Wallace worked for several years as a senior trial attorney at the United States Department of Justice. He served as a professor at Howard University and the University of Baltimore before joining the faculty at American University’s Washington College of Law. He also served as director of the university’s dual JD/MBA program. 

体育投注Wallace was inducted into the Tennessee Sports Hall of Fame in 2003, and the following year his basketball jersey was retired by Vanderbilt. He was later inducted into Vanderbilt’s inaugural Athletic Hall of Fame in 2008 and was also named an SEC Living Legend and to the Silver Anniversary All-America team by the National Association of Basketball Coaches. 

体育投注 In 2016 Vanderbilt Athletics honored Wallace and other Civil Rights-era pioneers during the university’s inaugural Equality Weekend. 

体育投注Wallace succumbed to cancer and died at the age of 69 in 2017. 
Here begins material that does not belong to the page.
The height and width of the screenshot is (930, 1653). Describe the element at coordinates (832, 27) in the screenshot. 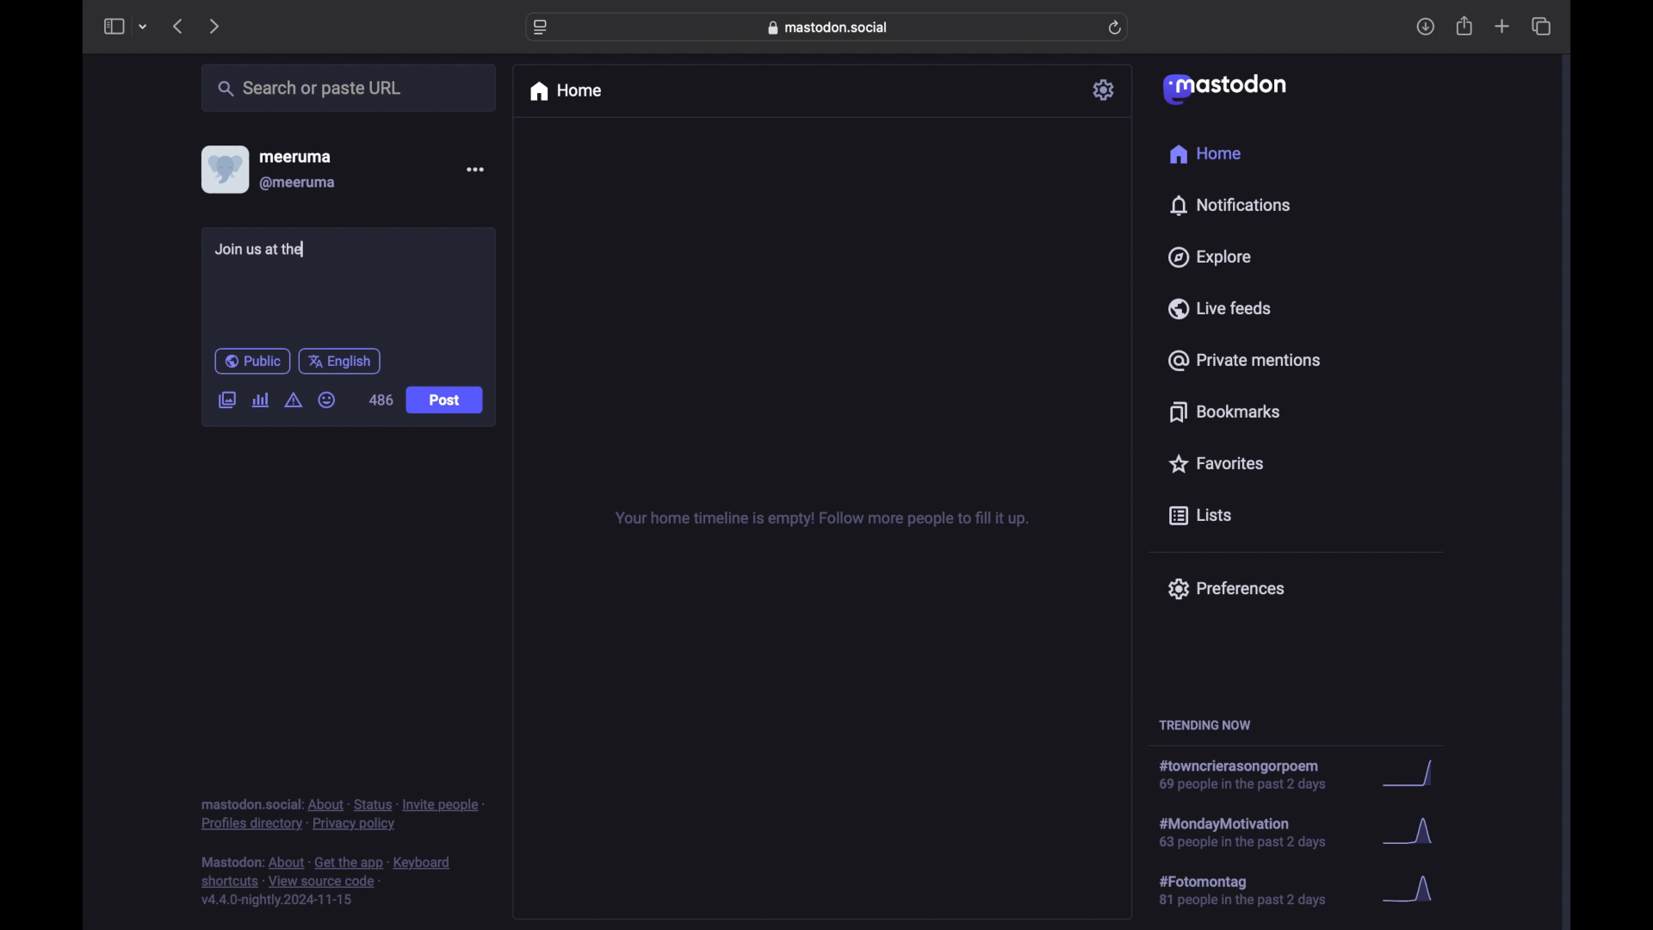

I see `web address` at that location.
体育投注“We are deeply saddened by the passing of Perry Wallace, who through quiet strength and courage blazed a trail that still serves as a lesson in resilience and perseverance in the face of incredible obstacles,” former Vanderbilt Chancellor Nicholas S. Zeppos said.
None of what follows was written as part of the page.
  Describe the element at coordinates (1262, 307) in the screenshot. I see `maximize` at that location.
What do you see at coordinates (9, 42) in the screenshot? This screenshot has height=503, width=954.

体育投注Former Nashville Mayor Megan Barry said at the time: “Perry Wallace competed on the court the same way he lived his life: With an extremely rare blend of courage, strength, skill and grace under fire. We will miss this truly amazing man.” 

Vanderbilt honored Wallace on Feb. 22 by renaming a stretch of 25th Avenue South that runs alongside Memorial Gymnasium, where Wallace made history, and the School of Engineering, where he studied and earned his degree.  

Now, whenever you drive down 25th Avenue South, you will be traveling on Perry Wallace Way. 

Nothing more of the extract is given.